Segment Start: Exercise inputs

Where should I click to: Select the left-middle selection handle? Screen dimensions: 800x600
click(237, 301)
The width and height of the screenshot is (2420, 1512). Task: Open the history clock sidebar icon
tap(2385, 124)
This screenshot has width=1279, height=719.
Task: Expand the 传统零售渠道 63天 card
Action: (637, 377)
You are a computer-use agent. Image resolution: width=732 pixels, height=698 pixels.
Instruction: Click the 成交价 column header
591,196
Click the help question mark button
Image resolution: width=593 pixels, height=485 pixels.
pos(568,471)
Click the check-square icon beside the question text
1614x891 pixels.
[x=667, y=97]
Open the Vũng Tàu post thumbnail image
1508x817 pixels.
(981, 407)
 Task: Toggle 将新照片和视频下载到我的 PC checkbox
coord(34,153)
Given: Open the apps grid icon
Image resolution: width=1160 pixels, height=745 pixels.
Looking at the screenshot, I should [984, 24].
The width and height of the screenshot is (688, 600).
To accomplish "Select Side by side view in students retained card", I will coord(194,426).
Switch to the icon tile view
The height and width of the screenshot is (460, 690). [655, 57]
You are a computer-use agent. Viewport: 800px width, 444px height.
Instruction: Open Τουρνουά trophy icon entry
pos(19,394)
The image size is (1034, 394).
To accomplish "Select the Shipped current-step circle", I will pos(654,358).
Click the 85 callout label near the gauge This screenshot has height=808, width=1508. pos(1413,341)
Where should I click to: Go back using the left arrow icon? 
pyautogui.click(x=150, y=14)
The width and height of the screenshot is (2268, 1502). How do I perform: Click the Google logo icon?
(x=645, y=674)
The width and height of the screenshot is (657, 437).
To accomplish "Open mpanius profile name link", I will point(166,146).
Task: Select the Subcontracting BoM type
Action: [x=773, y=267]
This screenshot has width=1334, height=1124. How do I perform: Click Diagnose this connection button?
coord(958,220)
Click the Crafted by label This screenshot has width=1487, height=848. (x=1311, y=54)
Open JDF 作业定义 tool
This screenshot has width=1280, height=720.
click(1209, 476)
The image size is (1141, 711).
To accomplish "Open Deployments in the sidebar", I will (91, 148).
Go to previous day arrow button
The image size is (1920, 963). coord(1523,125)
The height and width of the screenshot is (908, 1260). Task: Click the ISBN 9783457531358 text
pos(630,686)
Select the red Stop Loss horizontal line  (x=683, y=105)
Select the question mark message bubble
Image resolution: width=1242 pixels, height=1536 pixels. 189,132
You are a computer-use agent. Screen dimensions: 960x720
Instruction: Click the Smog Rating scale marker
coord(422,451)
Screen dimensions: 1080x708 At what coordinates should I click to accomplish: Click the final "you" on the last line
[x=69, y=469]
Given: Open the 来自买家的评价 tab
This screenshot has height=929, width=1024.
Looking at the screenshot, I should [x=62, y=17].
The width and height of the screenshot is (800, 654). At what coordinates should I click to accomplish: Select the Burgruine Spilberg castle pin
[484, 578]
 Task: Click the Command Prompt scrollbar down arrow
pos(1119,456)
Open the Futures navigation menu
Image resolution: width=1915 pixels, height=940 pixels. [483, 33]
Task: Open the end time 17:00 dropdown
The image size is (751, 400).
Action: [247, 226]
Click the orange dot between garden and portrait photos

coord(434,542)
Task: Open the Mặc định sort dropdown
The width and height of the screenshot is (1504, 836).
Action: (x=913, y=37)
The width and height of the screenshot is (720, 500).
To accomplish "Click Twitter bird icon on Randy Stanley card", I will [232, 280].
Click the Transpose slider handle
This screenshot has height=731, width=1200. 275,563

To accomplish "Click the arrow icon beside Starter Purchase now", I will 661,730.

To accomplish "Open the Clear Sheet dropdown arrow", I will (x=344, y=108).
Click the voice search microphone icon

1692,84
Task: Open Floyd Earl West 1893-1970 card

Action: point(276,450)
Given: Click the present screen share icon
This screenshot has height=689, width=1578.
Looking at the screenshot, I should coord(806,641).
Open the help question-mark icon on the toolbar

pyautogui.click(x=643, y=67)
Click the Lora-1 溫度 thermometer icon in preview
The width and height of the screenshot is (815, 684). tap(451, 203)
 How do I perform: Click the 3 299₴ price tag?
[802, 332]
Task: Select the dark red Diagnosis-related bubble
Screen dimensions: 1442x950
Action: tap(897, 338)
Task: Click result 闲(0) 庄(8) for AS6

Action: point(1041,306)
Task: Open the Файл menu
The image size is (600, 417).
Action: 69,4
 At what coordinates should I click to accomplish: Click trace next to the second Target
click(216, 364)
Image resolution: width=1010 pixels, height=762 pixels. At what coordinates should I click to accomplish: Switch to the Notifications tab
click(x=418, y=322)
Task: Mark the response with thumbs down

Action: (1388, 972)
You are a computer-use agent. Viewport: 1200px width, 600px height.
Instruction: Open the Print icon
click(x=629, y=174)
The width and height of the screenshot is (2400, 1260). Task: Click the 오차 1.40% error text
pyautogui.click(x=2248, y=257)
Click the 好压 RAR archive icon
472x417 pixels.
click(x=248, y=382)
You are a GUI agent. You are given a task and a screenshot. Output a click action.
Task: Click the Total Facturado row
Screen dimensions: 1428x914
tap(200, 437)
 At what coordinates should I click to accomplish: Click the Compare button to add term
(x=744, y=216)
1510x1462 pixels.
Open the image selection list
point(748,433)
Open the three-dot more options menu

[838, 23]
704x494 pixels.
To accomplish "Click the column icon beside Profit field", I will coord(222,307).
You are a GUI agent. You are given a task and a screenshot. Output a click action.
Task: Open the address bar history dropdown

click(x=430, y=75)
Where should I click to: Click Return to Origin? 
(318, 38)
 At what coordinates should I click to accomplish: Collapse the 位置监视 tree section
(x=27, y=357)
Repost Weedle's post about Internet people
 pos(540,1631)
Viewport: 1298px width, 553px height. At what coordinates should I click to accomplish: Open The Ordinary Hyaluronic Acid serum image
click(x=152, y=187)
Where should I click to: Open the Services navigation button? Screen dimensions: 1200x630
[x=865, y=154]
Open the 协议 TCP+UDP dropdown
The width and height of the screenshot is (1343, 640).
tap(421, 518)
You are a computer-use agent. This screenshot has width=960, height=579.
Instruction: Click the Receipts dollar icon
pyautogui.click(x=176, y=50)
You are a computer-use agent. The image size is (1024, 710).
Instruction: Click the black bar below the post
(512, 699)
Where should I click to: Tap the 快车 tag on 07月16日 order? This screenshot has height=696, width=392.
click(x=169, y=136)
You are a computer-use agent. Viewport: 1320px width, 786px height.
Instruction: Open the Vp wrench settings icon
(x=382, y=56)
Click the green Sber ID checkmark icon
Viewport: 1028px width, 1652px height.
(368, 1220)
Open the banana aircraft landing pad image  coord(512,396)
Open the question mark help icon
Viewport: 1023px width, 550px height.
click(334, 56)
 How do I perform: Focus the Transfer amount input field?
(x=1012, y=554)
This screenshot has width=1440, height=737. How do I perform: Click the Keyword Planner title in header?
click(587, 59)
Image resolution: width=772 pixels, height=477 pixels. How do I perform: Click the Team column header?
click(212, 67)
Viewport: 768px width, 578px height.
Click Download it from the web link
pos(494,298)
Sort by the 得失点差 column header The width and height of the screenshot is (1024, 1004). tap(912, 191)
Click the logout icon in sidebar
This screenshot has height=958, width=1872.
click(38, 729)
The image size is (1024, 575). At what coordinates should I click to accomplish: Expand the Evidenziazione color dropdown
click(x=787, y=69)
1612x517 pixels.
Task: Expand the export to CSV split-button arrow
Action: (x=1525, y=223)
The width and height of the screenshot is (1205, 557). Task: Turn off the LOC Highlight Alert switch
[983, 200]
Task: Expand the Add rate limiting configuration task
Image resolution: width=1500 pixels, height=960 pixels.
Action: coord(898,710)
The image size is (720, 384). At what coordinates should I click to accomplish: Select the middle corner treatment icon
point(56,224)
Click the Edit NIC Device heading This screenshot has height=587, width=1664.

Segment End: Exercise inputs

What needs to be done: Exactly as they appear, copy the lines of the listing above from the first through the one that contains "The width and height of the screenshot is (688, 600).", and nothing more.

Solution for this exercise:
Where should I click to: Select the left-middle selection handle? Screen dimensions: 800x600
click(237, 301)
The width and height of the screenshot is (2420, 1512). Task: Open the history clock sidebar icon
tap(2385, 124)
This screenshot has width=1279, height=719.
Task: Expand the 传统零售渠道 63天 card
Action: (637, 377)
You are a computer-use agent. Image resolution: width=732 pixels, height=698 pixels.
Instruction: Click the 成交价 column header
591,196
Click the help question mark button
Image resolution: width=593 pixels, height=485 pixels.
pos(568,471)
Click the check-square icon beside the question text
1614x891 pixels.
[x=667, y=97]
Open the Vũng Tàu post thumbnail image
1508x817 pixels.
(981, 407)
 Task: Toggle 将新照片和视频下载到我的 PC checkbox
coord(34,153)
Given: Open the apps grid icon
Image resolution: width=1160 pixels, height=745 pixels.
Looking at the screenshot, I should [984, 24].
The width and height of the screenshot is (688, 600).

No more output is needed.